Smoking in Finland has decreased during the last decades, and in 2018, of the 20–64-year-old population, 14% were daily smokers [29], but in this northern Finland cohort 18% were still active smokers. The three most common lesions in smokers were OLP, hyperkeratosis and OLR. Current smokers had also more OLP than former or non-smokers, and current female smokers had OLP more often than males (5.7% vs. 1.8%). In Slovenia, OLP was diagnosed in only 1.5% of smokers (n = 392) [3], whereas in our study OLP was more than twice as common in current smokers (3.8%). Interestingly, for some reason geographic tongue was significantly more common in non-smokers (1.5%) than in current smokers (0.6%), similar to that seen in a Swedish study where 6.8% of non-smokers and 1.7% of smokers had a geographic tongue [30].

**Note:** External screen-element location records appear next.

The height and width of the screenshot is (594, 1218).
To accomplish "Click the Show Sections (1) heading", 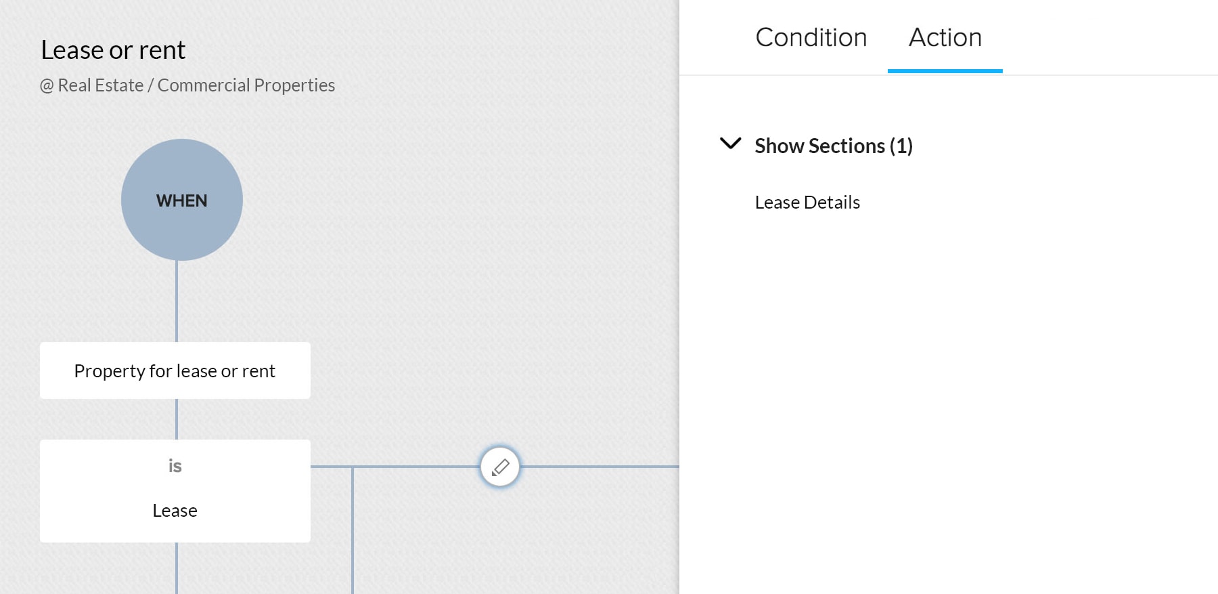I will pos(834,146).
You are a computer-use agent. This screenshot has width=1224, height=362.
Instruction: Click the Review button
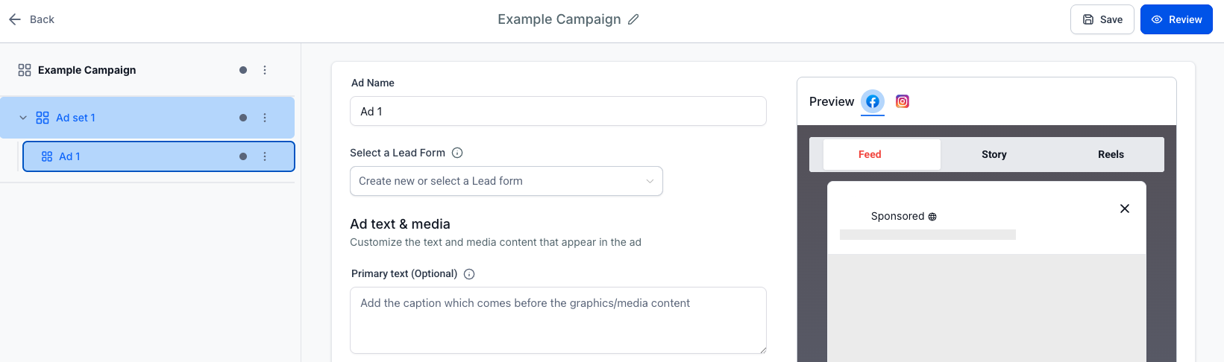click(x=1176, y=19)
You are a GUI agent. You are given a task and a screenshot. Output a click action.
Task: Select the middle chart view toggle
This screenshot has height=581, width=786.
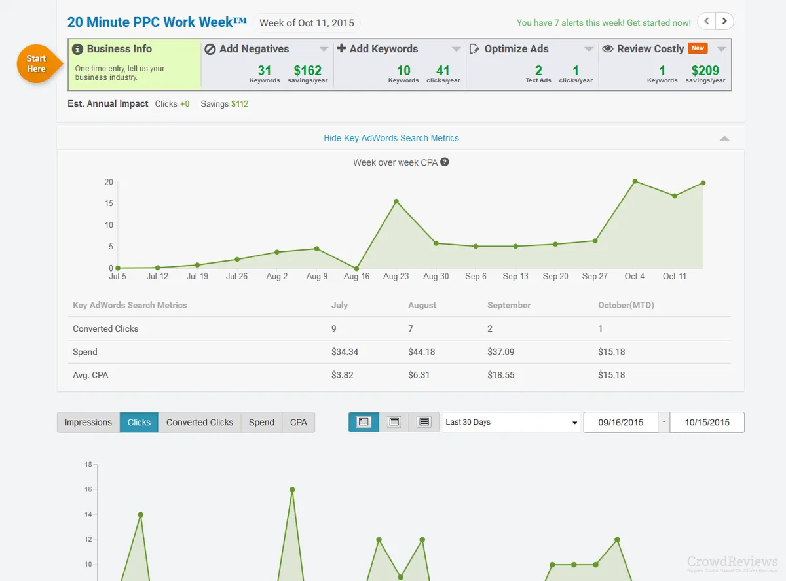pyautogui.click(x=394, y=422)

The use of snuff is lower in Finland compared to Sweden, but it has recently increased, especially among the youth. Although snuff is not sold in Finland, Swedish snuff is brought to Finland from Sweden. Based on the Finnish National Institute for Health and Welfare statistics 2018, about 5% of Finnish 20–64-year-old males and 0–1% of females used snuff daily [29]. In our cohort, the number of snuff users was 3.7% (n = 70), 44% used it regularly, and 2 were females. The three most common lesions in snuff users were snuff-related local lesions (14.3%), Fordyce granules (5.7%) and OLR (2.9%). None of the snuff users had OLP or leukoplakia. In the most recent Swedish report, snuff dipper’s lesion was found in 4.8% of the study population, but in that study the snuff users other mucosal changes were not recorded [2].